Stored data entries:
- Opening Delimiter -

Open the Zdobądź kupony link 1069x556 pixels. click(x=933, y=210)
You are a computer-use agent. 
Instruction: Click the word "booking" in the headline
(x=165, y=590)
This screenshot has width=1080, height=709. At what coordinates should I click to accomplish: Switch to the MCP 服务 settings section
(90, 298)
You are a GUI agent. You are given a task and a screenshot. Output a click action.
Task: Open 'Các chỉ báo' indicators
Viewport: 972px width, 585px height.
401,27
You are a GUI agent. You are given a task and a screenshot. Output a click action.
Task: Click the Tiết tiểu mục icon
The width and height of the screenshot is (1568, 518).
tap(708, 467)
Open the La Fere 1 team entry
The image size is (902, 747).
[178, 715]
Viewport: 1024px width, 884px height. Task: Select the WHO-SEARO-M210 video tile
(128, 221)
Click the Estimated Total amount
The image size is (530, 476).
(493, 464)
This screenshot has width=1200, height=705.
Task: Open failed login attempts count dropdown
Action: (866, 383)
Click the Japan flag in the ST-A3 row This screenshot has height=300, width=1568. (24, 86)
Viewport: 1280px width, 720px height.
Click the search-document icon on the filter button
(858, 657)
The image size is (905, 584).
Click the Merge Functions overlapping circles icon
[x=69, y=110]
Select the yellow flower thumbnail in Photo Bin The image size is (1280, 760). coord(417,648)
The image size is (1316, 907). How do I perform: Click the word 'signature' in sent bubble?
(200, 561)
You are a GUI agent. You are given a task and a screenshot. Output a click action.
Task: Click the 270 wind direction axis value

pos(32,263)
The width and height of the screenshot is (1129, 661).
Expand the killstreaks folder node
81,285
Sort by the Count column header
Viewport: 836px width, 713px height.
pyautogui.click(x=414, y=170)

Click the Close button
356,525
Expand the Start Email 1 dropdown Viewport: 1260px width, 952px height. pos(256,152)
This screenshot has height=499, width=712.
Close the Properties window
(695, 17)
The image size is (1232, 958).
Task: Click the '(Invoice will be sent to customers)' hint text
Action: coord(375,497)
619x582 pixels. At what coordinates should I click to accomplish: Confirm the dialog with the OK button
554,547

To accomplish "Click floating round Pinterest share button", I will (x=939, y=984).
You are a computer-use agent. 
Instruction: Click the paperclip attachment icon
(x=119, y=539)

- Closing Delimiter -

• What you have to do: The expected response reproduces all of the data precisely.

• Response to this exercise:
Open the Zdobądź kupony link 1069x556 pixels. click(x=933, y=210)
You are a computer-use agent. 
Instruction: Click the word "booking" in the headline
(x=165, y=590)
This screenshot has width=1080, height=709. At what coordinates should I click to accomplish: Switch to the MCP 服务 settings section
(90, 298)
You are a GUI agent. You are given a task and a screenshot. Output a click action.
Task: Open 'Các chỉ báo' indicators
Viewport: 972px width, 585px height.
401,27
You are a GUI agent. You are given a task and a screenshot. Output a click action.
Task: Click the Tiết tiểu mục icon
The width and height of the screenshot is (1568, 518).
tap(708, 467)
Open the La Fere 1 team entry
The image size is (902, 747).
[178, 715]
Viewport: 1024px width, 884px height. Task: Select the WHO-SEARO-M210 video tile
(128, 221)
Click the Estimated Total amount
The image size is (530, 476).
(493, 464)
This screenshot has width=1200, height=705.
Task: Open failed login attempts count dropdown
Action: (866, 383)
Click the Japan flag in the ST-A3 row This screenshot has height=300, width=1568. (24, 86)
Viewport: 1280px width, 720px height.
Click the search-document icon on the filter button
(858, 657)
The image size is (905, 584).
Click the Merge Functions overlapping circles icon
[x=69, y=110]
Select the yellow flower thumbnail in Photo Bin The image size is (1280, 760). coord(417,648)
The image size is (1316, 907). How do I perform: Click the word 'signature' in sent bubble?
(200, 561)
You are a GUI agent. You are given a task and a screenshot. Output a click action.
Task: Click the 270 wind direction axis value

pos(32,263)
The width and height of the screenshot is (1129, 661).
Expand the killstreaks folder node
81,285
Sort by the Count column header
Viewport: 836px width, 713px height.
pyautogui.click(x=414, y=170)

Click the Close button
356,525
Expand the Start Email 1 dropdown Viewport: 1260px width, 952px height. pos(256,152)
This screenshot has height=499, width=712.
Close the Properties window
(695, 17)
The image size is (1232, 958).
Task: Click the '(Invoice will be sent to customers)' hint text
Action: coord(375,497)
619x582 pixels. At what coordinates should I click to accomplish: Confirm the dialog with the OK button
554,547

To accomplish "Click floating round Pinterest share button", I will (x=939, y=984).
You are a computer-use agent. 
Instruction: Click the paperclip attachment icon
(x=119, y=539)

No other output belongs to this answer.